▶ _About this task_:
When a line of the entries contains "computer", please list that line.

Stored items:
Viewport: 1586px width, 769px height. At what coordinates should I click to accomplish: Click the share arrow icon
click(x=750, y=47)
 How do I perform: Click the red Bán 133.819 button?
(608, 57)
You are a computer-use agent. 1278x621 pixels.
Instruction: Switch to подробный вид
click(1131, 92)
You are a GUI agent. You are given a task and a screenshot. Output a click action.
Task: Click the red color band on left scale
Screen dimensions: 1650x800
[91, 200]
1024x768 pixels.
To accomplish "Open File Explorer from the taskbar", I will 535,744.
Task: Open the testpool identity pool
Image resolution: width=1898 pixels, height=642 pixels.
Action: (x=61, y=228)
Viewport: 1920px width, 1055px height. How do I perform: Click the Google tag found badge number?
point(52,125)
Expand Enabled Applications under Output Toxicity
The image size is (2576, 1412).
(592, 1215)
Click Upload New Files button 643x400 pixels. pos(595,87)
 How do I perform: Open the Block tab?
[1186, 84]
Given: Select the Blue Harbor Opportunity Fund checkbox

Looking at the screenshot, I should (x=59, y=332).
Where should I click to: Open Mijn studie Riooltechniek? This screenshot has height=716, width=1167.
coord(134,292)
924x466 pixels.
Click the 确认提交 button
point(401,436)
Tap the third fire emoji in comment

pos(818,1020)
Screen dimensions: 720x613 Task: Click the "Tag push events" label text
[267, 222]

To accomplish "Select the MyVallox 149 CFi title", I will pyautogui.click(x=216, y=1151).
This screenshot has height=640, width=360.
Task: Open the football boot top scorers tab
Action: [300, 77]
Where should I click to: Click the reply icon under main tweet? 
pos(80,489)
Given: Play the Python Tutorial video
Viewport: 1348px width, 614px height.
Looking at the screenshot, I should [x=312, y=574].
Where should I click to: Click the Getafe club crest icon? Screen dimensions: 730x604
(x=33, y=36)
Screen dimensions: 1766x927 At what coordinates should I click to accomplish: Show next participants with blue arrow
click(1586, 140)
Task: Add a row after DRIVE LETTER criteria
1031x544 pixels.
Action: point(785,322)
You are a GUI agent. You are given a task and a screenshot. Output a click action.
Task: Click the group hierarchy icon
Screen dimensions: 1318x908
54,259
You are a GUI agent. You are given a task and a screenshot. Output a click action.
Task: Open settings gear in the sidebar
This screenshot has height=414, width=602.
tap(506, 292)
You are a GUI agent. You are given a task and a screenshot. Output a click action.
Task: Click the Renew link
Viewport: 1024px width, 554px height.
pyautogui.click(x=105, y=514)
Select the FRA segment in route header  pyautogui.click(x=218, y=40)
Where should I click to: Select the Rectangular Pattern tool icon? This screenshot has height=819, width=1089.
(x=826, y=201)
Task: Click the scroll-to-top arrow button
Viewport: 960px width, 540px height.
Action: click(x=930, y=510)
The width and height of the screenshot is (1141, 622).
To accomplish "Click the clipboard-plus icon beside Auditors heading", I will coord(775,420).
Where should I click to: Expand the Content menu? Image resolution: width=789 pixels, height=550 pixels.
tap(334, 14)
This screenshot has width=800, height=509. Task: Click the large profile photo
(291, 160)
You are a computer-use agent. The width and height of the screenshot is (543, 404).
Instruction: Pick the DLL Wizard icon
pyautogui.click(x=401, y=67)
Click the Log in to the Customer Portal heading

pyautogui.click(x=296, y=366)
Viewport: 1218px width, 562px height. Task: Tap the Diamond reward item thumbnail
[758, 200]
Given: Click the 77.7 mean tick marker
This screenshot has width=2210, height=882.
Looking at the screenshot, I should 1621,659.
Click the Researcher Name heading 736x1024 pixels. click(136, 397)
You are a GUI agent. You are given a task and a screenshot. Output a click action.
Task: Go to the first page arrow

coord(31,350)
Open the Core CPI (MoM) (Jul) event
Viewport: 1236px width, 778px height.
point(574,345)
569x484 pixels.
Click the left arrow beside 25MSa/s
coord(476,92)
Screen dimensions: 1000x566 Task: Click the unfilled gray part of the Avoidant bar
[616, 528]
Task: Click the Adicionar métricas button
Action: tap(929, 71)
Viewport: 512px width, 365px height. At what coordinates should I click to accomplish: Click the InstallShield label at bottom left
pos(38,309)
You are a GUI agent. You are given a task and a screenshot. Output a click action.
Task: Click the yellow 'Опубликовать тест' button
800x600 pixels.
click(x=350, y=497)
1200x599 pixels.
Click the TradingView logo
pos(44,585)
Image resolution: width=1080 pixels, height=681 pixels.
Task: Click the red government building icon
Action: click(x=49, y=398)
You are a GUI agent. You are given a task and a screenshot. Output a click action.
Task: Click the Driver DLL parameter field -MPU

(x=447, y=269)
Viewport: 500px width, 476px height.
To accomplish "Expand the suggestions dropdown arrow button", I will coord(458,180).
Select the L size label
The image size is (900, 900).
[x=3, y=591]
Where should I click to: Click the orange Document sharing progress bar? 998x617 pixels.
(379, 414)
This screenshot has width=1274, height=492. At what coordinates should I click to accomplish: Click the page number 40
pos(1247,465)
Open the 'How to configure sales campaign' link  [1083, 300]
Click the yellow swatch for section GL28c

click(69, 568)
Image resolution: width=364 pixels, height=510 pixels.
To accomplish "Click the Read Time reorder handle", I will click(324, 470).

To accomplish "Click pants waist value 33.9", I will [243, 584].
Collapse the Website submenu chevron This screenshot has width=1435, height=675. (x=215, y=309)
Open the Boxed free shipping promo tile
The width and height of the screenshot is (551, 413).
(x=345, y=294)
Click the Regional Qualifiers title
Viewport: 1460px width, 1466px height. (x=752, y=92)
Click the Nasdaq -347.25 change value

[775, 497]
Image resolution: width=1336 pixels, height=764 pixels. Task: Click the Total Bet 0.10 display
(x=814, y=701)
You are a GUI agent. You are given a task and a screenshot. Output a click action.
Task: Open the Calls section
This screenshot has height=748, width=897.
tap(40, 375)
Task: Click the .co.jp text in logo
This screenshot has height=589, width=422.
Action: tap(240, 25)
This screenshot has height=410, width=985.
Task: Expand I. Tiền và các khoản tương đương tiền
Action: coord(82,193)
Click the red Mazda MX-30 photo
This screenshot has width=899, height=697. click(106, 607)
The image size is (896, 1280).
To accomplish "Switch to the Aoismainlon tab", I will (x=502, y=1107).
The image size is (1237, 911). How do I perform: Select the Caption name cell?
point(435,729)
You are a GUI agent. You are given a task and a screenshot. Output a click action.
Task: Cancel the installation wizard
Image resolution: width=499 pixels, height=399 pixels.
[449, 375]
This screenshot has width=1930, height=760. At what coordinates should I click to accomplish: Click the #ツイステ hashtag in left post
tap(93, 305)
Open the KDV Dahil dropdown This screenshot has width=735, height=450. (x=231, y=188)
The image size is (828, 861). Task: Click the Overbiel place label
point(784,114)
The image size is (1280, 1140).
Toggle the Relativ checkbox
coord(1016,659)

▶ _Answer for the task_:
You are a computer-use agent. 1278x621 pixels.
You are a computer-use agent. The width and height of the screenshot is (543, 404).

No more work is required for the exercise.